▸ **Material shown**
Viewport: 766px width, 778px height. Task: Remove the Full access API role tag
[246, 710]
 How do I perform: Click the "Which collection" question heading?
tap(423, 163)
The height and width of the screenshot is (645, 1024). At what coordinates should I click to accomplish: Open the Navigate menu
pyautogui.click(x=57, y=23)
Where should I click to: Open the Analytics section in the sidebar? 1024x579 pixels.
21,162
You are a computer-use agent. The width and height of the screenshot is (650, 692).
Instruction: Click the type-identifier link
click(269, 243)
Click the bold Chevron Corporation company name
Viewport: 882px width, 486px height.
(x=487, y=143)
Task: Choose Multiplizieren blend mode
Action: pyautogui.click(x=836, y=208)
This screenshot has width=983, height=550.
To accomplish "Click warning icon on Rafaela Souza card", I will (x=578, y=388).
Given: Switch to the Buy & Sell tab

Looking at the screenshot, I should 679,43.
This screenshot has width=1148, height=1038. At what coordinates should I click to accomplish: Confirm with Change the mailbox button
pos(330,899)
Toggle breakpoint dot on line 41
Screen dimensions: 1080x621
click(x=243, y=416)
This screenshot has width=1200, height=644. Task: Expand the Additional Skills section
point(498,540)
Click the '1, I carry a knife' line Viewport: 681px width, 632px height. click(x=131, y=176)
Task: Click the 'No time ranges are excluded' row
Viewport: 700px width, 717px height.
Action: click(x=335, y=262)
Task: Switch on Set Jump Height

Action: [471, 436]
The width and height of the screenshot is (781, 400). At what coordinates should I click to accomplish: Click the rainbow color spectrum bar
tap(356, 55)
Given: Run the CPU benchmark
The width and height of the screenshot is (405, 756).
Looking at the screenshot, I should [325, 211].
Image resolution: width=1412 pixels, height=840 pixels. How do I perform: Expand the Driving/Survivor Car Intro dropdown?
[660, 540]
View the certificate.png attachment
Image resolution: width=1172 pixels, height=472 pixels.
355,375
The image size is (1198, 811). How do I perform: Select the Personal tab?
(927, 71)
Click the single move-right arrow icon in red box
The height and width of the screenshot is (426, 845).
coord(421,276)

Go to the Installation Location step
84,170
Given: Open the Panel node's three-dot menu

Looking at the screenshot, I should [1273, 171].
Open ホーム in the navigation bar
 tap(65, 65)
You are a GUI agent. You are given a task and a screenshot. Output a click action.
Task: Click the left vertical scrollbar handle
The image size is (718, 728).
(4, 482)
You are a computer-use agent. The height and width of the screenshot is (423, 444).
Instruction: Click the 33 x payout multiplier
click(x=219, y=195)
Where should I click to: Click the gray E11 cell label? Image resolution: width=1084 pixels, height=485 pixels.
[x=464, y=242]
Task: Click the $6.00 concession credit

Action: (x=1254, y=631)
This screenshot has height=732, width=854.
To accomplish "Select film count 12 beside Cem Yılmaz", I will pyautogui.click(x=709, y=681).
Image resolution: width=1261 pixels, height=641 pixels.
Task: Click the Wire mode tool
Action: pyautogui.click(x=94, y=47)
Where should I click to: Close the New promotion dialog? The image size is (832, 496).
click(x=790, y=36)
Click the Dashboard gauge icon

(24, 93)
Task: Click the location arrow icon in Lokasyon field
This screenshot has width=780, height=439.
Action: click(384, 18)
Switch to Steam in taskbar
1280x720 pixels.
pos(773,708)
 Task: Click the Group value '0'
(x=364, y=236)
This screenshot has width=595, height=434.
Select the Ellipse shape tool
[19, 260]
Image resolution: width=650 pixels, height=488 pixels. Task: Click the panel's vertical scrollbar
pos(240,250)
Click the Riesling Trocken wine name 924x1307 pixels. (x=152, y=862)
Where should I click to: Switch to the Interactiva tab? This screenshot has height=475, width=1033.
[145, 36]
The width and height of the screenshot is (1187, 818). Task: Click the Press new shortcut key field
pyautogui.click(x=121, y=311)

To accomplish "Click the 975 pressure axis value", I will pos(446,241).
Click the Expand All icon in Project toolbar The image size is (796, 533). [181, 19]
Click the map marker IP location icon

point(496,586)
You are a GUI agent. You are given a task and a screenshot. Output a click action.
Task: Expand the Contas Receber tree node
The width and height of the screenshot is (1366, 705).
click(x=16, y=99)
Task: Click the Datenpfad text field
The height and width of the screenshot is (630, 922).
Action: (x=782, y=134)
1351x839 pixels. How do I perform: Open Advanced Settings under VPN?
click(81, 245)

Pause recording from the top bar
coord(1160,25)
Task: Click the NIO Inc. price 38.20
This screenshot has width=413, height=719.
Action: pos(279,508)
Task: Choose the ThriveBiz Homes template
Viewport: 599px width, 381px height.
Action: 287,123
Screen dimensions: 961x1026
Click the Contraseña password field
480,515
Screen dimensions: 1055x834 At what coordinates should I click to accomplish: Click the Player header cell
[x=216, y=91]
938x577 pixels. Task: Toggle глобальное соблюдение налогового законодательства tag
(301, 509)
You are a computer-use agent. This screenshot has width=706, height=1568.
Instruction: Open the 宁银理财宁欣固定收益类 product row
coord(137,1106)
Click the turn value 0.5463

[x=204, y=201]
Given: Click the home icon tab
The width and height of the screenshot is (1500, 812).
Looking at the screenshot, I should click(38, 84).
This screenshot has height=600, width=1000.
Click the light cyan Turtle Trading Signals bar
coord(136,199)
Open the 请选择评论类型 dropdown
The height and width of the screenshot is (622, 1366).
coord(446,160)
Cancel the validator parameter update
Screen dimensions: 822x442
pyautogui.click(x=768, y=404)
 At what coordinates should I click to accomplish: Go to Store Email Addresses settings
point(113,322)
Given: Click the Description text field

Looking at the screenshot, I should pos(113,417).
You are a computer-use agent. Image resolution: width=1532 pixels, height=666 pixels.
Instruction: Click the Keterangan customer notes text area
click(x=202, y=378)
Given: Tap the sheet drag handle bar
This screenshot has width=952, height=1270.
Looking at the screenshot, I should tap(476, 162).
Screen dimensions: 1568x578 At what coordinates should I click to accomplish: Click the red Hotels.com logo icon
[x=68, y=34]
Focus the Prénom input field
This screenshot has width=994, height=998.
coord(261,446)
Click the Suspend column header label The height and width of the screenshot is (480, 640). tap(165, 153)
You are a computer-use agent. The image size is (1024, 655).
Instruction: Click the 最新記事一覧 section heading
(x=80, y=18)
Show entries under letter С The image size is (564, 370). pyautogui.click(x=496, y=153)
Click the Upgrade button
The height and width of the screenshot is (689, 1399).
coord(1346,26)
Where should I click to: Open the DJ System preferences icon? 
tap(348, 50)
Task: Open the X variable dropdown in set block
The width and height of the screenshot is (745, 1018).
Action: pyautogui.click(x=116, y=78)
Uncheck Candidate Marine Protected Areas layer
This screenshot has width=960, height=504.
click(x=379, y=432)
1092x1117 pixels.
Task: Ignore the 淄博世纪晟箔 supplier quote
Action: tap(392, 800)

▸ **Your instructions**
Restate the data above in full, keeping every word as it is.

▸ **Problem solution**
Viewport: 766px width, 778px height. Task: Remove the Full access API role tag
[246, 710]
 How do I perform: Click the "Which collection" question heading?
tap(423, 163)
The height and width of the screenshot is (645, 1024). At what coordinates should I click to accomplish: Open the Navigate menu
pyautogui.click(x=57, y=23)
Where should I click to: Open the Analytics section in the sidebar? 1024x579 pixels.
21,162
You are a computer-use agent. The width and height of the screenshot is (650, 692).
Instruction: Click the type-identifier link
click(269, 243)
Click the bold Chevron Corporation company name
Viewport: 882px width, 486px height.
(x=487, y=143)
Task: Choose Multiplizieren blend mode
Action: pyautogui.click(x=836, y=208)
This screenshot has width=983, height=550.
To accomplish "Click warning icon on Rafaela Souza card", I will (x=578, y=388).
Given: Switch to the Buy & Sell tab

Looking at the screenshot, I should 679,43.
This screenshot has width=1148, height=1038. At what coordinates should I click to accomplish: Confirm with Change the mailbox button
pos(330,899)
Toggle breakpoint dot on line 41
Screen dimensions: 1080x621
click(x=243, y=416)
This screenshot has width=1200, height=644. Task: Expand the Additional Skills section
point(498,540)
Click the '1, I carry a knife' line Viewport: 681px width, 632px height. click(x=131, y=176)
Task: Click the 'No time ranges are excluded' row
Viewport: 700px width, 717px height.
Action: click(x=335, y=262)
Task: Switch on Set Jump Height

Action: [471, 436]
The width and height of the screenshot is (781, 400). At what coordinates should I click to accomplish: Click the rainbow color spectrum bar
tap(356, 55)
Given: Run the CPU benchmark
The width and height of the screenshot is (405, 756).
Looking at the screenshot, I should [325, 211].
Image resolution: width=1412 pixels, height=840 pixels. How do I perform: Expand the Driving/Survivor Car Intro dropdown?
[660, 540]
View the certificate.png attachment
Image resolution: width=1172 pixels, height=472 pixels.
355,375
The image size is (1198, 811). How do I perform: Select the Personal tab?
(927, 71)
Click the single move-right arrow icon in red box
The height and width of the screenshot is (426, 845).
coord(421,276)

Go to the Installation Location step
84,170
Given: Open the Panel node's three-dot menu

Looking at the screenshot, I should [1273, 171].
Open ホーム in the navigation bar
 tap(65, 65)
You are a GUI agent. You are given a task and a screenshot. Output a click action.
Task: Click the left vertical scrollbar handle
The image size is (718, 728).
(4, 482)
You are a computer-use agent. The height and width of the screenshot is (423, 444).
Instruction: Click the 33 x payout multiplier
click(x=219, y=195)
Where should I click to: Click the gray E11 cell label? Image resolution: width=1084 pixels, height=485 pixels.
[x=464, y=242]
Task: Click the $6.00 concession credit

Action: (x=1254, y=631)
This screenshot has height=732, width=854.
To accomplish "Select film count 12 beside Cem Yılmaz", I will pyautogui.click(x=709, y=681).
Image resolution: width=1261 pixels, height=641 pixels.
Task: Click the Wire mode tool
Action: pyautogui.click(x=94, y=47)
Where should I click to: Close the New promotion dialog? The image size is (832, 496).
click(x=790, y=36)
Click the Dashboard gauge icon

(24, 93)
Task: Click the location arrow icon in Lokasyon field
This screenshot has width=780, height=439.
Action: click(384, 18)
Switch to Steam in taskbar
1280x720 pixels.
pos(773,708)
 Task: Click the Group value '0'
(x=364, y=236)
This screenshot has width=595, height=434.
Select the Ellipse shape tool
[19, 260]
Image resolution: width=650 pixels, height=488 pixels. Task: Click the panel's vertical scrollbar
pos(240,250)
Click the Riesling Trocken wine name 924x1307 pixels. (x=152, y=862)
Where should I click to: Switch to the Interactiva tab? This screenshot has height=475, width=1033.
[145, 36]
The width and height of the screenshot is (1187, 818). Task: Click the Press new shortcut key field
pyautogui.click(x=121, y=311)

To accomplish "Click the 975 pressure axis value", I will pos(446,241).
Click the Expand All icon in Project toolbar The image size is (796, 533). [181, 19]
Click the map marker IP location icon

point(496,586)
You are a GUI agent. You are given a task and a screenshot. Output a click action.
Task: Expand the Contas Receber tree node
The width and height of the screenshot is (1366, 705).
click(x=16, y=99)
Task: Click the Datenpfad text field
The height and width of the screenshot is (630, 922).
Action: (x=782, y=134)
1351x839 pixels. How do I perform: Open Advanced Settings under VPN?
click(81, 245)

Pause recording from the top bar
coord(1160,25)
Task: Click the NIO Inc. price 38.20
This screenshot has width=413, height=719.
Action: pos(279,508)
Task: Choose the ThriveBiz Homes template
Viewport: 599px width, 381px height.
Action: 287,123
Screen dimensions: 961x1026
Click the Contraseña password field
480,515
Screen dimensions: 1055x834 At what coordinates should I click to accomplish: Click the Player header cell
[x=216, y=91]
938x577 pixels. Task: Toggle глобальное соблюдение налогового законодательства tag
(301, 509)
You are a computer-use agent. This screenshot has width=706, height=1568.
Instruction: Open the 宁银理财宁欣固定收益类 product row
coord(137,1106)
Click the turn value 0.5463

[x=204, y=201]
Given: Click the home icon tab
The width and height of the screenshot is (1500, 812).
Looking at the screenshot, I should click(38, 84).
This screenshot has height=600, width=1000.
Click the light cyan Turtle Trading Signals bar
coord(136,199)
Open the 请选择评论类型 dropdown
The height and width of the screenshot is (622, 1366).
coord(446,160)
Cancel the validator parameter update
Screen dimensions: 822x442
pyautogui.click(x=768, y=404)
 At what coordinates should I click to accomplish: Go to Store Email Addresses settings
point(113,322)
Given: Click the Description text field

Looking at the screenshot, I should pos(113,417).
You are a computer-use agent. Image resolution: width=1532 pixels, height=666 pixels.
Instruction: Click the Keterangan customer notes text area
click(x=202, y=378)
Given: Tap the sheet drag handle bar
This screenshot has width=952, height=1270.
Looking at the screenshot, I should tap(476, 162).
Screen dimensions: 1568x578 At what coordinates should I click to accomplish: Click the red Hotels.com logo icon
[x=68, y=34]
Focus the Prénom input field
This screenshot has width=994, height=998.
coord(261,446)
Click the Suspend column header label The height and width of the screenshot is (480, 640). tap(165, 153)
You are a computer-use agent. The image size is (1024, 655).
Instruction: Click the 最新記事一覧 section heading
(x=80, y=18)
Show entries under letter С The image size is (564, 370). pyautogui.click(x=496, y=153)
Click the Upgrade button
The height and width of the screenshot is (689, 1399).
coord(1346,26)
Where should I click to: Open the DJ System preferences icon? 
tap(348, 50)
Task: Open the X variable dropdown in set block
The width and height of the screenshot is (745, 1018).
Action: pyautogui.click(x=116, y=78)
Uncheck Candidate Marine Protected Areas layer
This screenshot has width=960, height=504.
click(x=379, y=432)
1092x1117 pixels.
Task: Ignore the 淄博世纪晟箔 supplier quote
Action: tap(392, 800)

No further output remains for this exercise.